A essência do devido processo legal está na simétrica paridade da participação dos interessados(acusação e defesa técnica), devendo o juízo natural colocar-se como um verdadeiro sentinela das garantias constitucionais da vítima e do acusado.

Segundo lopes junior, AURY (2018, pág. 25), osatos do procedimento miram o provimento final e estão inter-relacionados, de modo que a validade do ato subsequente depende da validade do ato antecedente, e da validade do ato antecedente depende da validade do ato subsequente, e da validade de todos eles, depende a sentença.
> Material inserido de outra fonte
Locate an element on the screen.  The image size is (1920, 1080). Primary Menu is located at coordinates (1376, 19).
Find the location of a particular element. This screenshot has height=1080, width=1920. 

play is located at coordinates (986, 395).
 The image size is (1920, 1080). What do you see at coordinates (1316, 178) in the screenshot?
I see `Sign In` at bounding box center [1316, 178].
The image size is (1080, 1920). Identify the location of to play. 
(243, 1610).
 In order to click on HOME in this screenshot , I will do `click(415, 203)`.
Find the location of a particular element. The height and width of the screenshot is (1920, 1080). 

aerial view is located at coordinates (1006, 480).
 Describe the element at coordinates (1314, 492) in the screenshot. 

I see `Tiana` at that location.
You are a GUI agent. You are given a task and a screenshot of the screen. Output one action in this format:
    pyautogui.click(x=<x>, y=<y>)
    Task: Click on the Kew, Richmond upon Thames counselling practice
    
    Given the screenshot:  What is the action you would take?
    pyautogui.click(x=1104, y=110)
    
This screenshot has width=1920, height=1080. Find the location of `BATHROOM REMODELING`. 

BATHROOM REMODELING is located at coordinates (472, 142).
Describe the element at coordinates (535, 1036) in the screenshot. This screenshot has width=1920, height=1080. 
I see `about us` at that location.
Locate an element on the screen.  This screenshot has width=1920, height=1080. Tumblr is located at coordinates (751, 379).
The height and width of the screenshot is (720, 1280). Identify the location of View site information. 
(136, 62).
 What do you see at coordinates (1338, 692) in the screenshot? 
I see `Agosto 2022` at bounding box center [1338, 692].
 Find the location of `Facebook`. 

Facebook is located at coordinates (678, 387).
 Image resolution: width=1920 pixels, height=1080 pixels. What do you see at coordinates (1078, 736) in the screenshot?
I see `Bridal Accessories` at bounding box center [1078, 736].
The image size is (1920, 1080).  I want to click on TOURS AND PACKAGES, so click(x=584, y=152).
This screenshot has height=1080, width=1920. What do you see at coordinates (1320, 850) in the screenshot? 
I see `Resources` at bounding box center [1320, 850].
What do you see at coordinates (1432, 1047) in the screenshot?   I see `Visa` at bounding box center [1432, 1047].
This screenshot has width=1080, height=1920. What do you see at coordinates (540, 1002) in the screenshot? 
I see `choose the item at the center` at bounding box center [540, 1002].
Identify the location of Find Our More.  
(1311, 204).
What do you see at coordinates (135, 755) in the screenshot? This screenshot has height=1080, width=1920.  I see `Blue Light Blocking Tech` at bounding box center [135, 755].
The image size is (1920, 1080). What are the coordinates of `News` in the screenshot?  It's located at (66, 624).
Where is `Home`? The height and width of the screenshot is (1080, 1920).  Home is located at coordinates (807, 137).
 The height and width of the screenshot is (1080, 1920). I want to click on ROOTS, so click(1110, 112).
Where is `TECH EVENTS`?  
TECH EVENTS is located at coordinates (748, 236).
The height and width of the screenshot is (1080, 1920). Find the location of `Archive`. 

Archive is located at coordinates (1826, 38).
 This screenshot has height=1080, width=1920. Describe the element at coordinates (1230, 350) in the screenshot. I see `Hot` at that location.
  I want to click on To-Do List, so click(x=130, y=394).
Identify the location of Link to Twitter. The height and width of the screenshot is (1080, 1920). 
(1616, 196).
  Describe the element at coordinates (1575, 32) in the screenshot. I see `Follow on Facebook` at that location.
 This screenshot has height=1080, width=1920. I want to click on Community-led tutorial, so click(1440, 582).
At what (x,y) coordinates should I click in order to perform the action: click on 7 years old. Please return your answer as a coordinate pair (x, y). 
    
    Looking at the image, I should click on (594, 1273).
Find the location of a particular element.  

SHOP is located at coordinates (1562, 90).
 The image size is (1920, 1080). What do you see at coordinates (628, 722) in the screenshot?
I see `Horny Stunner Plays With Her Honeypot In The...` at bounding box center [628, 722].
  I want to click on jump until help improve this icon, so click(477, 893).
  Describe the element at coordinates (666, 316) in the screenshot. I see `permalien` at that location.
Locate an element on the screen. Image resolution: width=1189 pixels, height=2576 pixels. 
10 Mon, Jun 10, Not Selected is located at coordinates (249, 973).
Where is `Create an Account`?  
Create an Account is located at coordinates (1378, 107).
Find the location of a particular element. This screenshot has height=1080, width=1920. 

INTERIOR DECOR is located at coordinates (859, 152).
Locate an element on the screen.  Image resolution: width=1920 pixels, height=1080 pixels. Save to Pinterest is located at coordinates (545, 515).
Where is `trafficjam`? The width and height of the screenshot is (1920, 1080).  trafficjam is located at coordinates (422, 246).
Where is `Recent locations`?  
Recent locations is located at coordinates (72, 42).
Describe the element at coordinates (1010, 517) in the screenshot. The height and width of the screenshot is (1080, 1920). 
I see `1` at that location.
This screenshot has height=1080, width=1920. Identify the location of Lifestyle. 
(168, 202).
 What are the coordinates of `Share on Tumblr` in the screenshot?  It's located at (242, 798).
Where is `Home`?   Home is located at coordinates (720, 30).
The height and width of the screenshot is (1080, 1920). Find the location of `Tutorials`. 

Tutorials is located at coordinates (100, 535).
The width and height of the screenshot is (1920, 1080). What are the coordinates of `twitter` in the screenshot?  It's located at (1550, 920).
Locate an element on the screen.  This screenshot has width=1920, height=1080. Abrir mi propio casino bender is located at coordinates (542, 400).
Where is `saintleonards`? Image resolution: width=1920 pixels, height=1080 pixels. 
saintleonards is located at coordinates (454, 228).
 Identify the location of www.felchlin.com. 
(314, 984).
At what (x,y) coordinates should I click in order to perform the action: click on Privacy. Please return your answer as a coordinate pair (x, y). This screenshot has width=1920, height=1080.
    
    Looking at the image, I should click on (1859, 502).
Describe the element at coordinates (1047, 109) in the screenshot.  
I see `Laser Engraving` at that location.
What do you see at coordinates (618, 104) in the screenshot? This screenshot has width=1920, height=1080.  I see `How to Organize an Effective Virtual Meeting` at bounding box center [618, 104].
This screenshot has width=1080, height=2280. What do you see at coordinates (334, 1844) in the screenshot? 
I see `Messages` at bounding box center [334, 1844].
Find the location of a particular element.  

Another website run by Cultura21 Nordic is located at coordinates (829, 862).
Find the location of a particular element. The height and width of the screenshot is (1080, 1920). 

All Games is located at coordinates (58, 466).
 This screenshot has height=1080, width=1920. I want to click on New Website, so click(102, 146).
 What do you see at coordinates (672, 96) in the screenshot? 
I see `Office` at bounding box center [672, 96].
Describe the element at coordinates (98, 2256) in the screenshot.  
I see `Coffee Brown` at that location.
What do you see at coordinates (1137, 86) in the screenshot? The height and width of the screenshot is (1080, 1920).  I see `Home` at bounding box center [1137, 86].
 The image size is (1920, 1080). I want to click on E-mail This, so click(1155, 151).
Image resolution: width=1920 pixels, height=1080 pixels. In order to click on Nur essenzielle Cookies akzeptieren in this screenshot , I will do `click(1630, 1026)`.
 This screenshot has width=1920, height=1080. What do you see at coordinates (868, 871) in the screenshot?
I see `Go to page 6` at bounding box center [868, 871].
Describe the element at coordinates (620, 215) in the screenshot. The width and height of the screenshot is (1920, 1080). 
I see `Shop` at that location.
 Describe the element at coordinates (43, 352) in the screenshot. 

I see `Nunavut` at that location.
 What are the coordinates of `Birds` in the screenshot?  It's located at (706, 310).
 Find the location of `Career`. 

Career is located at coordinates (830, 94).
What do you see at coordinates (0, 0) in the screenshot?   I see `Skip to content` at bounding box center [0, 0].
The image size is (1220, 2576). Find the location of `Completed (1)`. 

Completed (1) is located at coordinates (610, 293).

Por isso o sistema operacional padrão da Lei n° 13.431/17 deve ser cumprido a risca, sob pena de macular a validade de todos os atos,além de colocar o juízo da causa equidistante da gestão das provas, poisanterior a presente lei, alguns julgadores com o intuito de resguardar a intimidade e os direitos fundamentais da vítima optavam em proceder a oitiva da mesma sem a presença das partes (acusação e defesa), o que acarretava num enorme prejuízo ao processo, pois ao ser o gestor da principal prova do processo que é o depoimento da vítima feria de morte o sistema acusatório e a sua própria imparcialidade que é um pressuposto de validade do processo penal.

6. Conclusão

Por não haver uma uniformidade nos procedimentos de escuta das crianças e dos adolescentes vítimas ou testemunhas de violência, foi necessário o surgimento de uma legislação regulamentadora, com base nos garantidos direitos de proteção às crianças e aos adolescentes.